Toch zal hij in het jaar voor zijn mentale instorting twee venijnige opstellen over Wagner publiceren. Volgens Prideaux heeft dit weinig te maken met Nietzsches ontgoocheling over de wansmakelijke megalomanie van Bayreuth of met zijn tanend enthousiasme over Wagners opera Parsifal (1882), die de verlossing door het verguisde christendom predikt. De reden voor die plotse vijandschap vindt zij in een medische kwestie: Wagner had de ziekelijke Nietzsche, die aan afschuwelijke hoofdpijnen leed en ’s morgens vaak brakend wakker werd, een arts in Frankfurt aangeraden en die arts zelf geschreven dat Nietzsches kwalen volgens hem veroorzaakt werden door overmatig masturberen. Nietzsche kwam de inhoud van die brief, die eind jaren zeventig geschreven is, te weten na de dood van Wagner in 1883. Zijn antwoord was een in vitriool gedoopte contramine.

Gemene zus

Een ander probleem dat Prideaux uitvoerig behandelt, is Nietzsches zogenaamde misogynie. Die beschuldiging steunt vooral op een passage in Aldus sprak Zarathoestra (1883), waarin een oude vrouw de volgende raad geeft: ‘Ga je naar de vrouwen? Vergeet dan niet de zweep!’ Prideaux herinnert eraan dat Nietzsche zich tijdens het schrijven van zijn Zarathoestra-boek vernederd voelde door de affaire met Lou Salomé. Zij wees zijn huwelijksaanzoek af, omdat ze naar eigen zeggen niet in het huwelijk geloofde, ging er vervolgens met de Duitse schrijver-filosoof Paul Rée (1849 – 1901) vandoor, en trouwde enkele jaren later met de oriëntalist Carl Andreas (1846 – 1930). Later heeft Nietzsche begrepen dat vooral zijn zuster Elisabeth een heel gemene rol gespeeld heeft in het doorkruisen van zijn plannen met Lou. Voor het overige vertelt Prideaux graag en liefdevol over de vrouwen die Nietzsches gezelschap niet verfoeiden: Anna Redtel in Schulpforta, Mathilde Trampedach in Genève, Louise Ott in Bayreuth, Resa von Schirnhofer in Nice.

De echte gifslangen in Nietzsches leven houden zich schuil in het ouderlijk huis in Naumburg: zijn moeder Franziska Oehler en zijn zuster Elisabeth.
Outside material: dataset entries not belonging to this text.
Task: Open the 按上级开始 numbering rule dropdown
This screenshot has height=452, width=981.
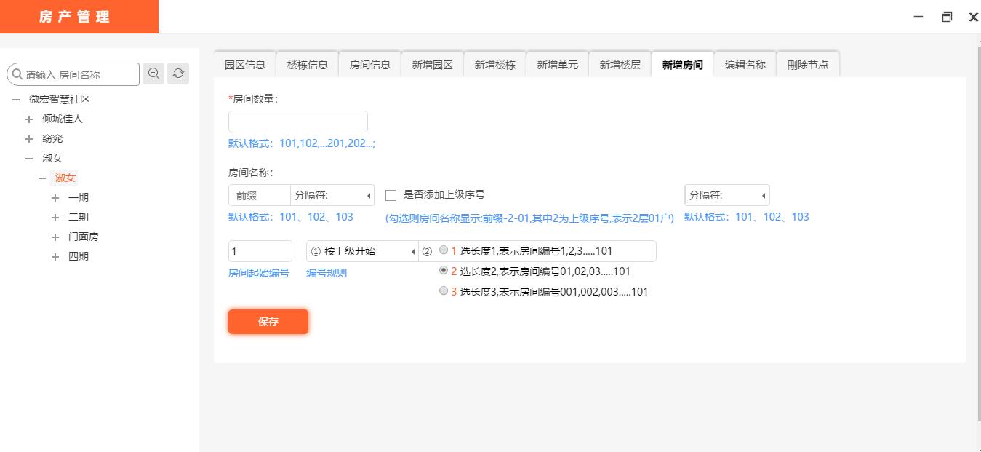Action: 363,251
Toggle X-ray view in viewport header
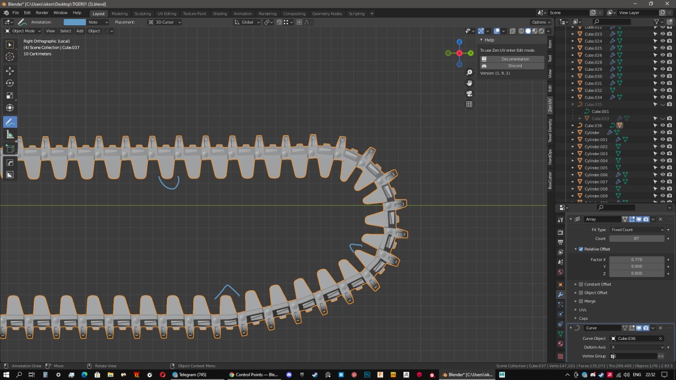This screenshot has height=380, width=676. (x=513, y=31)
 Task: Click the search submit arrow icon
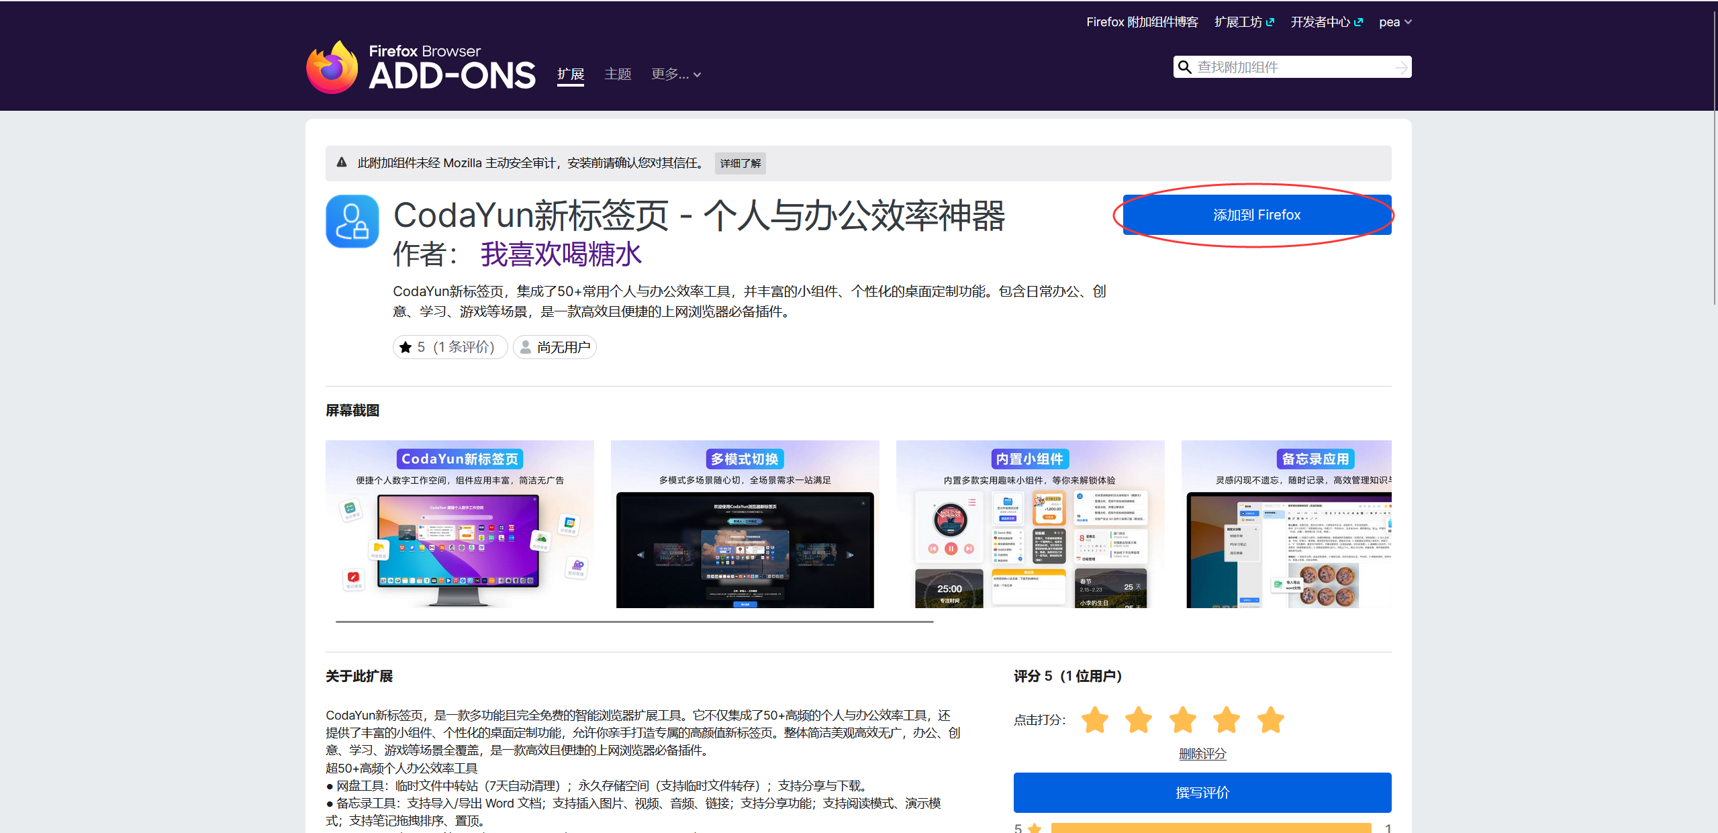[x=1400, y=67]
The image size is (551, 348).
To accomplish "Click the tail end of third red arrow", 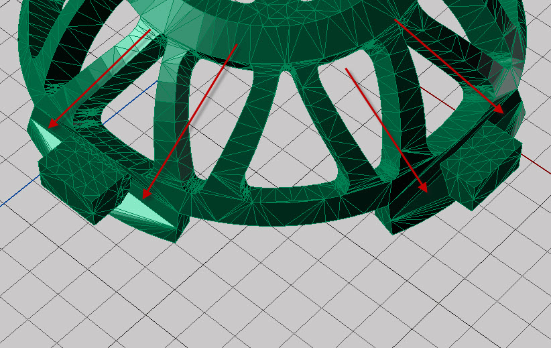I will 346,68.
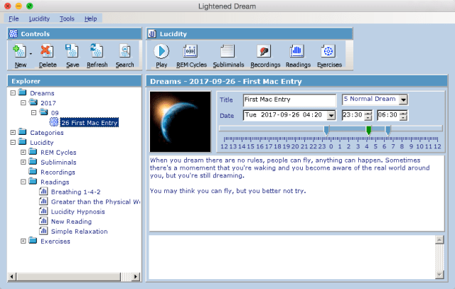
Task: Open the Subliminals toolbar icon
Action: pyautogui.click(x=227, y=52)
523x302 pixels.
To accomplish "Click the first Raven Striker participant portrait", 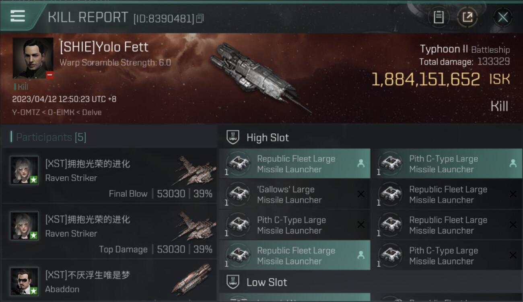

Zijn moeder is een onverbeterlijke kwezel die het nooit verkropt heeft dat haar zoon niet in de voetsporen van zijn lutherse domineevader getreden is. Zijn zuster kweekt een onstilbare jaloezie ten aanzien van haar broer, zijn carrière aan de universiteit, de mannen en vrouwen met wie hij omgaat. In 1885 trouwt ze met de antisemitische agitator Bernhard Förster, om met hem een jaar later in Paraguay het raszuivere ‘Nueva Germania’ te stichten. Terwijl haar man zich dood drinkt, overleeft zij alle beschuldigingen van frauduleuze kuiperij. Nietzsche komt gaandeweg tot het inzicht dat zijn moeder en zijn zuster alles incarneren wat hij verafschuwt, en slaagt er toch niet in zich van hun laaghartige bemoeienissen te ontdoen.

Elisabeth komt in 1889 terug naar Duitsland als ze verneemt dat haar broer in Turijn op straat is ingestort. Nietzsche valt in handen van de vrouw die hij in een brief uit 1884 omschreef als ‘een wraakzuchtige, antisemitische gans’. Toch heeft hij allicht nooit beseft tot wat voor schandalige zwendel zij in staat was. Na de dood van hun moeder verhuist zij Fritz naar het door haar opgerichte Nietzsche-Archief in Weimar, de stad van Schiller en Goethe, om er zijn oeuvre te prepareren voor een fascistische interpretatie. Prideaux eindigt haar biografie niet in 1900, het jaar van Nietzsches dood, maar in 1935, het jaar van de dood van Elisabeth Nietzsche met de door Hitler bijgewoonde uitvaart.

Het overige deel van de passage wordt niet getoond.